The report, Multi-Millennial Fire History of the Giant Forest, Sequoia National Park, California, USA, was published in the electronic journal Fire Ecology in February.
A 3,000-year record from 52 sequoia trees show that California's western Sierra Nevada was droughty and often fiery from 800 to 1300, according to the study led Thomas Swetnam, Director of the University of Arizona Laboratory of Tree Ring Research.
Anthony Caprio, Fire Ecologist for Sequoia & Kings Canyon National Parks, is a co-author.
"Because of their long lives giant sequoias have an exceptionally long chronology of past fires recorded in their rings. The study is important because it looks at how fire regimes responded to past climate changes over the last 3,000 years," Caprio said.
Scientists reconstructed the history of fire by dating the years in which fire scars were found in ancient giant sequoia trees, Sequoiadendron giganteum, in the Giant Forest of Sequoia National Park.
Scientists can crossdate multiple samples (no live trees were sampled) by matching characteristic patterns of signature rings, usually years in which the trees grew little. For example, 1580 was an exceptionally dry year that is reflected as a very small ring in most giant sequoias. Once dated the actual calendar years in which fire scars were formed can be determined and a history of fire reconstructed.
The scientists found the years from 800 to 1300, known as the Medieval Warm Period, had the most frequent fires in the 3,000 years studied.
"While its intuitive that climate patterns influence fire regimes, this study's data provides some of the first looks at how past fire regimes responded in a sequoia grove. Periods of droughts saw more frequent, though smaller fires, as a rule. Wetter periods saw less frequent fire. However, this also gave fuels a chance to accumulate and this led to larger fires."
Knowing how giant sequoia trees responded to a 500-year warm spell in the past is important because global climate change could subject the trees to such a warm, dry environment again.
During the Medieval Warm Period extensive fires burned through parts of the Giant Forest at intervals of about 3 to 10 years. Any individual tree was probably in a fire about every 10 to 15 years.

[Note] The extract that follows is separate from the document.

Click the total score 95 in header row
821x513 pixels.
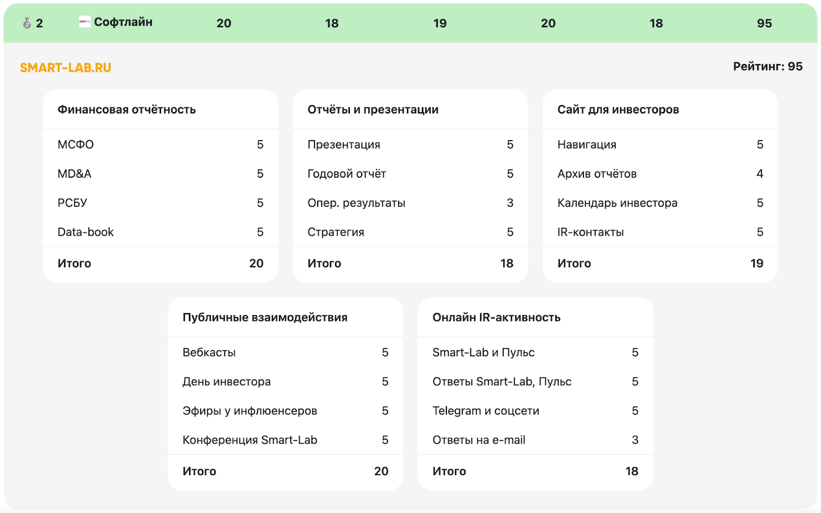click(764, 23)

The team also compared a charcoal record from sediment deposits in boggy meadows within the groves to the tree-ring fire history. The chronology of charcoal closely matches the tree-ring chronology of fire scars.
Such charcoal-based fire histories can extend much further into the past than most tree-ring-based fire histories. The charcoal history of fire in the giant sequoia groves extends back more than 8,000 years.